◆ **TASK REQUIREMENTS**: Reproduce verbatim the rows below, starting at the line that contains "is (1905, 957)." and ending at the line that contains "post-stats: This post was submitted on 24 Aug 2015 2… is", with both of those lines included.

=== ENTRIES SUPPLIED ===

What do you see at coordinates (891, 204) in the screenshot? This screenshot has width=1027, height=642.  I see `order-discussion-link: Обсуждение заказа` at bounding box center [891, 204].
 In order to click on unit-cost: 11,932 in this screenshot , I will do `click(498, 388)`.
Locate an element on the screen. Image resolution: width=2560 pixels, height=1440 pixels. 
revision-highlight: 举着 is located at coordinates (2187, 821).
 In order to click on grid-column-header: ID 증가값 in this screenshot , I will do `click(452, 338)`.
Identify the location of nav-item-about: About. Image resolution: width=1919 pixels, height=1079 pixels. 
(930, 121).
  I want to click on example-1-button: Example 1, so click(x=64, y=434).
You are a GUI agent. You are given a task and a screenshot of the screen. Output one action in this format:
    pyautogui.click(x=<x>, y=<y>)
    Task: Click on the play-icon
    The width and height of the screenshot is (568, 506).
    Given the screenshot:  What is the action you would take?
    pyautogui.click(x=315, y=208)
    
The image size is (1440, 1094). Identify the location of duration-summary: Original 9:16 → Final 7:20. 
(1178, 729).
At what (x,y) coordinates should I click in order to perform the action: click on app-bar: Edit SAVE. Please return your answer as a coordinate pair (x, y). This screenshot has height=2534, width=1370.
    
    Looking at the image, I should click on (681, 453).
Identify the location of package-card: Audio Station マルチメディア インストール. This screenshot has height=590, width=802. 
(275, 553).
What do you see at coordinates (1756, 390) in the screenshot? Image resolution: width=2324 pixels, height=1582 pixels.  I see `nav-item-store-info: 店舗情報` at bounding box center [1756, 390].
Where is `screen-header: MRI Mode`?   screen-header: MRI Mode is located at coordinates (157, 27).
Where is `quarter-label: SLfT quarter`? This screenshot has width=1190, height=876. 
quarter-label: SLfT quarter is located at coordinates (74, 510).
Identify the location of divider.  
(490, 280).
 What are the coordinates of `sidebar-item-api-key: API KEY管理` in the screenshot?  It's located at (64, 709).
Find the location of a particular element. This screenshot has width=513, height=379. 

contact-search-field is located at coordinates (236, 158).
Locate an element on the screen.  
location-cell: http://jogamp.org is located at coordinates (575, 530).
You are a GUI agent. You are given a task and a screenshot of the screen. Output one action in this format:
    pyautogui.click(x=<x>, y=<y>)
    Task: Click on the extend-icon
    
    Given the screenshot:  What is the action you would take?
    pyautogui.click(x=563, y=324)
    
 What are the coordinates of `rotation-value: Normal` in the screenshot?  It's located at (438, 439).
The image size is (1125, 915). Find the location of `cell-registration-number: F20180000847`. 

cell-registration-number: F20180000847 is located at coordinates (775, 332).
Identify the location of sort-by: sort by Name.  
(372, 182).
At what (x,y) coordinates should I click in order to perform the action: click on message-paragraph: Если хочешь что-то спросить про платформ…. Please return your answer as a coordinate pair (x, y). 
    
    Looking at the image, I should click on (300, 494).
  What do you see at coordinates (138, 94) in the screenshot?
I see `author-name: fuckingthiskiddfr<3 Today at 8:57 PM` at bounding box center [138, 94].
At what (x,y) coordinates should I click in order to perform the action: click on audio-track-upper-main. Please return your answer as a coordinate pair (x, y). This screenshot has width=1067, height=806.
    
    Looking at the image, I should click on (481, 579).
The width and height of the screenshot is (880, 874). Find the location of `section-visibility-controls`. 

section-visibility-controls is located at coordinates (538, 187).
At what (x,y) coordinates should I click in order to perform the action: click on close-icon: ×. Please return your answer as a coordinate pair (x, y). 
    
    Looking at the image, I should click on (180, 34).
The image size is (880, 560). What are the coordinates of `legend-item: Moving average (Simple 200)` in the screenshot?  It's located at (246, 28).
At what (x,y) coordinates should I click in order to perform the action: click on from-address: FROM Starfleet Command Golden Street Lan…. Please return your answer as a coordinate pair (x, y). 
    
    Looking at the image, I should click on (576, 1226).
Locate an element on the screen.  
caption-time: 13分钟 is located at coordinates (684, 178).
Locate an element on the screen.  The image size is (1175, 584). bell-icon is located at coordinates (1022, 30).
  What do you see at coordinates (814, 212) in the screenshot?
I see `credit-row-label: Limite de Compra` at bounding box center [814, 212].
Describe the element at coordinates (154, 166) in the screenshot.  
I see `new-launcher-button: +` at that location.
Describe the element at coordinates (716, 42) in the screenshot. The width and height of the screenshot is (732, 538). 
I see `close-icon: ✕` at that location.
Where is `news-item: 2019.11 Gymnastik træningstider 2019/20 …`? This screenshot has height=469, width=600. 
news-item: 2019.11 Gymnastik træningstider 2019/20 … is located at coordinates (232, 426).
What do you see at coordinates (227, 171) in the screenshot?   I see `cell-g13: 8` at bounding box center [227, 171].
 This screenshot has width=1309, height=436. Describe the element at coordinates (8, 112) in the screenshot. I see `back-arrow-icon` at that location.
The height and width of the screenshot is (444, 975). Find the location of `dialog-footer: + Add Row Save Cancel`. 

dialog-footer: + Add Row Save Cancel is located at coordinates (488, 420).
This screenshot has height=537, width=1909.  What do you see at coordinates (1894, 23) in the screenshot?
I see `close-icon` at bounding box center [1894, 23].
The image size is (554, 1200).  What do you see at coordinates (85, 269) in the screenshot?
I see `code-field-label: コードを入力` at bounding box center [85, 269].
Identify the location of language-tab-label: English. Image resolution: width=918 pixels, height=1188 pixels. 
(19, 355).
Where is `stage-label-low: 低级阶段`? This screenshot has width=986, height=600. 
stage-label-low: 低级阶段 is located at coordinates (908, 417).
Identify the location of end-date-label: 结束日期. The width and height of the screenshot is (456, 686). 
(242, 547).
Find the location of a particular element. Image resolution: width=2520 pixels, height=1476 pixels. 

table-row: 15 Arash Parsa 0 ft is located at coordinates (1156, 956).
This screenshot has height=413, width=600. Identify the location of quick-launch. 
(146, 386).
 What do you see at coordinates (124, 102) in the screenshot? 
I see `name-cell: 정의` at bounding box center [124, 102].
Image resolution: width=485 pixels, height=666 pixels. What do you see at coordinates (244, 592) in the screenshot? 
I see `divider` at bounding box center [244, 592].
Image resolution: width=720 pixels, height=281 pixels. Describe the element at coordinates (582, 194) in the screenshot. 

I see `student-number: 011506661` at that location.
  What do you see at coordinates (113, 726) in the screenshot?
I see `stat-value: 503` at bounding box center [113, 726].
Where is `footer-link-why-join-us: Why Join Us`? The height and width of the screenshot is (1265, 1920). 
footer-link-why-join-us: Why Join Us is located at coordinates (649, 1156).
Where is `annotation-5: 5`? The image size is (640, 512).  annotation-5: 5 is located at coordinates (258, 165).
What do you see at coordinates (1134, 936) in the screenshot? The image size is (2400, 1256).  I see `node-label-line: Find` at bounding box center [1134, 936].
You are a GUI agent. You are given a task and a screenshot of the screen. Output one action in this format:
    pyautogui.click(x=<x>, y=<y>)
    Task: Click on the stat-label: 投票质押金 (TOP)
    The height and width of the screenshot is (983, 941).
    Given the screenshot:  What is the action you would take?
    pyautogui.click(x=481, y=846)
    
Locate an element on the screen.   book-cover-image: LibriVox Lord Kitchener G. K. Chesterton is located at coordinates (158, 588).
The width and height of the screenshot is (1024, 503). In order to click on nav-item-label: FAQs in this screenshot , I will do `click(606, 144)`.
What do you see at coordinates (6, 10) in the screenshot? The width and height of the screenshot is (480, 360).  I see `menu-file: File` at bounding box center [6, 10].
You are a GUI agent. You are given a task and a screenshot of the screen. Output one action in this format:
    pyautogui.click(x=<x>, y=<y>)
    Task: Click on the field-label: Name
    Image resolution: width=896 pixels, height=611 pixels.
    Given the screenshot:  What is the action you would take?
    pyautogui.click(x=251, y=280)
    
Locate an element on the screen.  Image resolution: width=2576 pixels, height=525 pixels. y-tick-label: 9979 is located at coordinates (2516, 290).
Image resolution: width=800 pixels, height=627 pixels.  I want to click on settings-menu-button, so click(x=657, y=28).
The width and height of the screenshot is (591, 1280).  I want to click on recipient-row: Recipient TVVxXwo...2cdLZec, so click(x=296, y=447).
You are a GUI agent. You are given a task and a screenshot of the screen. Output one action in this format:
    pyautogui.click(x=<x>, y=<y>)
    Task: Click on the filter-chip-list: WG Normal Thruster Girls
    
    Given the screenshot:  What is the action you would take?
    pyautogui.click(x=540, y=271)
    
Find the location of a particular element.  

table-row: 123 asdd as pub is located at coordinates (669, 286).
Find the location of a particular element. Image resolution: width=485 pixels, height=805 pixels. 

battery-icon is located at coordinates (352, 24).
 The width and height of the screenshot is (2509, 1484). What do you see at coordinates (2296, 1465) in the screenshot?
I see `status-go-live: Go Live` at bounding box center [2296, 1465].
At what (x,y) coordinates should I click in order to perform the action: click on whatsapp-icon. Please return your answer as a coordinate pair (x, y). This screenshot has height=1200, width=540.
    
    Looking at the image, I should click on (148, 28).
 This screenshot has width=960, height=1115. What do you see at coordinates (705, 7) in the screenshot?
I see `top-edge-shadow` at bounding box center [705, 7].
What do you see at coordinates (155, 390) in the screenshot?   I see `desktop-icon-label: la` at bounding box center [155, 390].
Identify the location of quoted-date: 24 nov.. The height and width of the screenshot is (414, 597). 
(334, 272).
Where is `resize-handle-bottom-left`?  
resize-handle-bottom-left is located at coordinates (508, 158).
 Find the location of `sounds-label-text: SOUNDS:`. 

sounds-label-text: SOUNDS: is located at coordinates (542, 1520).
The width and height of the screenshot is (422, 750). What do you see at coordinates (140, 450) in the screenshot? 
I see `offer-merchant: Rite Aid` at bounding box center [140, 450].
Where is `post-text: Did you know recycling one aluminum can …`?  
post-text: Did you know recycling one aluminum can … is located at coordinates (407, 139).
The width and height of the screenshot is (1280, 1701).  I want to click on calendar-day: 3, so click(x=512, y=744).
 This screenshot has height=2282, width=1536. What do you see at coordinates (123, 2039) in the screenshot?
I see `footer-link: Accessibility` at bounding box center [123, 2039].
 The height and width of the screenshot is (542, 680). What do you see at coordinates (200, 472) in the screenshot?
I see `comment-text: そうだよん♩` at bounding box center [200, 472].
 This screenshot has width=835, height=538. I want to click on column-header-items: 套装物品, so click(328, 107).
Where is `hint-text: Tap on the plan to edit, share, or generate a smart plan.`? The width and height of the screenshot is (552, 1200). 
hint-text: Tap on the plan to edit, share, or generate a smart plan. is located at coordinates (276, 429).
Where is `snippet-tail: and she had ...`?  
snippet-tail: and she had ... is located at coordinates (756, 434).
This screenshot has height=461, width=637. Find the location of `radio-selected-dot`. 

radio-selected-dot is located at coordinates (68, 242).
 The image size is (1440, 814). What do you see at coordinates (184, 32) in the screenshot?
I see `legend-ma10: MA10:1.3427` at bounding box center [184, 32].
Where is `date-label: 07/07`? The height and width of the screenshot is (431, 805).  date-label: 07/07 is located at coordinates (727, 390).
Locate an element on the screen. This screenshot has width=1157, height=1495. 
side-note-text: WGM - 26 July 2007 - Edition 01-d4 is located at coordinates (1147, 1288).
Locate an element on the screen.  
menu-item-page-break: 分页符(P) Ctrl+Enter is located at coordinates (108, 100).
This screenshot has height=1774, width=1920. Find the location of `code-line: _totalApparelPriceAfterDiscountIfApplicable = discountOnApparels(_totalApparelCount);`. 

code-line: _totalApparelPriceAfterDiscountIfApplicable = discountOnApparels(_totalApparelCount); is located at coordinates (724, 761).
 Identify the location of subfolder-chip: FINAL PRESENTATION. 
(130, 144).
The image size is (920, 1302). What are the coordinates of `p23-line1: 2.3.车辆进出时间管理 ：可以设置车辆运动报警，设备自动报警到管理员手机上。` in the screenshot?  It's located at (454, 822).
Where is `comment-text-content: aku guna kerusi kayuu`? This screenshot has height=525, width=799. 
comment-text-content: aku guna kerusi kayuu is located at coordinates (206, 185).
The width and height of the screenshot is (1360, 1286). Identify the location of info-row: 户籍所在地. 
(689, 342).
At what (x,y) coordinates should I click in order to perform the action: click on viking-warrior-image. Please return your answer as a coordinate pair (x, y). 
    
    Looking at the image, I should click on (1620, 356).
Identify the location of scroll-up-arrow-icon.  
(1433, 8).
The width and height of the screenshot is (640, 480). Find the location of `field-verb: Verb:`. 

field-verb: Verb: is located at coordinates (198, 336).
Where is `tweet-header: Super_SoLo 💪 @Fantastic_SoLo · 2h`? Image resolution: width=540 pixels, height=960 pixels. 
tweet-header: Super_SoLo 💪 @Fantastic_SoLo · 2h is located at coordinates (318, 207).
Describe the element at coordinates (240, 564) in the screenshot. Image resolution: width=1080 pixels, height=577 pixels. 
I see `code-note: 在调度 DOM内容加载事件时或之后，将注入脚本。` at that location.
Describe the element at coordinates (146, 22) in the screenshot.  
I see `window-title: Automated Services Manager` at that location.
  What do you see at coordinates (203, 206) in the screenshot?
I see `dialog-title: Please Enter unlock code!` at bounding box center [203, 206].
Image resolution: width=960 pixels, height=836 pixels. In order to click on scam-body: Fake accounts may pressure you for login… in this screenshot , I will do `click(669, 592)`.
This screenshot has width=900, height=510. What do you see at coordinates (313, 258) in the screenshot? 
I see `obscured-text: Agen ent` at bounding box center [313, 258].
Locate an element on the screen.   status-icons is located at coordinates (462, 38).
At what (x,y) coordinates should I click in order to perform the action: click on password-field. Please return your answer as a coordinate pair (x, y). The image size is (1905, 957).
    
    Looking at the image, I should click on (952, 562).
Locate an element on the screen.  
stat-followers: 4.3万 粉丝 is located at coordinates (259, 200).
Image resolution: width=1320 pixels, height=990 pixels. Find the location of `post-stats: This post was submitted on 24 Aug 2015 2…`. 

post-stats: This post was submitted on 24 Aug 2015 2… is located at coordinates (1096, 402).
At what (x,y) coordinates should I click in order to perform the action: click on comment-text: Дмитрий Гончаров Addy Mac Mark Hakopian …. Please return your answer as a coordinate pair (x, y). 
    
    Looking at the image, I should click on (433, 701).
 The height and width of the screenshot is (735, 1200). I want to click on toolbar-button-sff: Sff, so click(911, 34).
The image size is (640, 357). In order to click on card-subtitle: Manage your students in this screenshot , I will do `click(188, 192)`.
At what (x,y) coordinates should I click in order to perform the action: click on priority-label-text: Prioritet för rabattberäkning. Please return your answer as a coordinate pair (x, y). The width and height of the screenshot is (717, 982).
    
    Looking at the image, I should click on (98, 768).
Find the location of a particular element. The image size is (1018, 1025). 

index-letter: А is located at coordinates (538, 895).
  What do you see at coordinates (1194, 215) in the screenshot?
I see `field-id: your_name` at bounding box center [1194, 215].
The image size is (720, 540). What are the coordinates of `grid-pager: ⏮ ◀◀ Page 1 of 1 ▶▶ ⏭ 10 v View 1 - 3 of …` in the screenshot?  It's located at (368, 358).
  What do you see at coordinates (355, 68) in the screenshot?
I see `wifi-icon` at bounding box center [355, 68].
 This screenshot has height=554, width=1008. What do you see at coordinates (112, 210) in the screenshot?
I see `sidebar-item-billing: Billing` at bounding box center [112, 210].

===

◆ **OUTPUT FOR THIS TASK**:
At what (x,y) coordinates should I click in order to perform the action: click on password-field. Please return your answer as a coordinate pair (x, y). The image size is (1905, 957).
    
    Looking at the image, I should click on (952, 562).
Locate an element on the screen.  
stat-followers: 4.3万 粉丝 is located at coordinates (259, 200).
Image resolution: width=1320 pixels, height=990 pixels. Find the location of `post-stats: This post was submitted on 24 Aug 2015 2…`. 

post-stats: This post was submitted on 24 Aug 2015 2… is located at coordinates (1096, 402).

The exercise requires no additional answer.